Exercise brief: The full set of records must be set down verbatim.

---------- Dataset records ----------

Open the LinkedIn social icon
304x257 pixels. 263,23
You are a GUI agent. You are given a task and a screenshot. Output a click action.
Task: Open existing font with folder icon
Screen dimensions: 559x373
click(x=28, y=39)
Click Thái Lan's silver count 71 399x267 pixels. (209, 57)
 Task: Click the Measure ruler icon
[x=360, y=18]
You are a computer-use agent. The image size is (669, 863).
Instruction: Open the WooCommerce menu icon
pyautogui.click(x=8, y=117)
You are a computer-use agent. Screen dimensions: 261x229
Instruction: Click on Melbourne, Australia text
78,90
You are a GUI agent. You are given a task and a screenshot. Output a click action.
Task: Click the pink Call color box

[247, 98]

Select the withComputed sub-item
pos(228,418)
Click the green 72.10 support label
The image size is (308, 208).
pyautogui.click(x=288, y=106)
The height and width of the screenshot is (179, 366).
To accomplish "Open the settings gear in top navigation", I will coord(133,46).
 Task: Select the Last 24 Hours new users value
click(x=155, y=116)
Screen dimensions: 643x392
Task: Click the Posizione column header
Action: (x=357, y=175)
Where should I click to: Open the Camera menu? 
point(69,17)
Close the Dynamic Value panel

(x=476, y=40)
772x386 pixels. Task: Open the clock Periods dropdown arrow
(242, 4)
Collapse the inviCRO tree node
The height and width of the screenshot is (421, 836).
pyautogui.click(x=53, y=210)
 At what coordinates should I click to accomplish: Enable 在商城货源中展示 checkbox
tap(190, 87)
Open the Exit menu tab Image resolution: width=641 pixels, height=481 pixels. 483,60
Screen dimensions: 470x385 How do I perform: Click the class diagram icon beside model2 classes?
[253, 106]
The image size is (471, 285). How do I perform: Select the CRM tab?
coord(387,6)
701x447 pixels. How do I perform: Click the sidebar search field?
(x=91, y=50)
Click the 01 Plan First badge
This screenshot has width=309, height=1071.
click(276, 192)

----------

Output of the task:
Open the LinkedIn social icon
304x257 pixels. 263,23
You are a GUI agent. You are given a task and a screenshot. Output a click action.
Task: Open existing font with folder icon
Screen dimensions: 559x373
click(x=28, y=39)
Click Thái Lan's silver count 71 399x267 pixels. (209, 57)
 Task: Click the Measure ruler icon
[x=360, y=18]
You are a computer-use agent. The image size is (669, 863).
Instruction: Open the WooCommerce menu icon
pyautogui.click(x=8, y=117)
You are a computer-use agent. Screen dimensions: 261x229
Instruction: Click on Melbourne, Australia text
78,90
You are a GUI agent. You are given a task and a screenshot. Output a click action.
Task: Click the pink Call color box

[247, 98]

Select the withComputed sub-item
pos(228,418)
Click the green 72.10 support label
The image size is (308, 208).
pyautogui.click(x=288, y=106)
The height and width of the screenshot is (179, 366).
To accomplish "Open the settings gear in top navigation", I will coord(133,46).
 Task: Select the Last 24 Hours new users value
click(x=155, y=116)
Screen dimensions: 643x392
Task: Click the Posizione column header
Action: (x=357, y=175)
Where should I click to: Open the Camera menu? 
point(69,17)
Close the Dynamic Value panel

(x=476, y=40)
772x386 pixels. Task: Open the clock Periods dropdown arrow
(242, 4)
Collapse the inviCRO tree node
The height and width of the screenshot is (421, 836).
pyautogui.click(x=53, y=210)
 At what coordinates should I click to accomplish: Enable 在商城货源中展示 checkbox
tap(190, 87)
Open the Exit menu tab Image resolution: width=641 pixels, height=481 pixels. 483,60
Screen dimensions: 470x385 How do I perform: Click the class diagram icon beside model2 classes?
[253, 106]
The image size is (471, 285). How do I perform: Select the CRM tab?
coord(387,6)
701x447 pixels. How do I perform: Click the sidebar search field?
(x=91, y=50)
Click the 01 Plan First badge
This screenshot has width=309, height=1071.
click(276, 192)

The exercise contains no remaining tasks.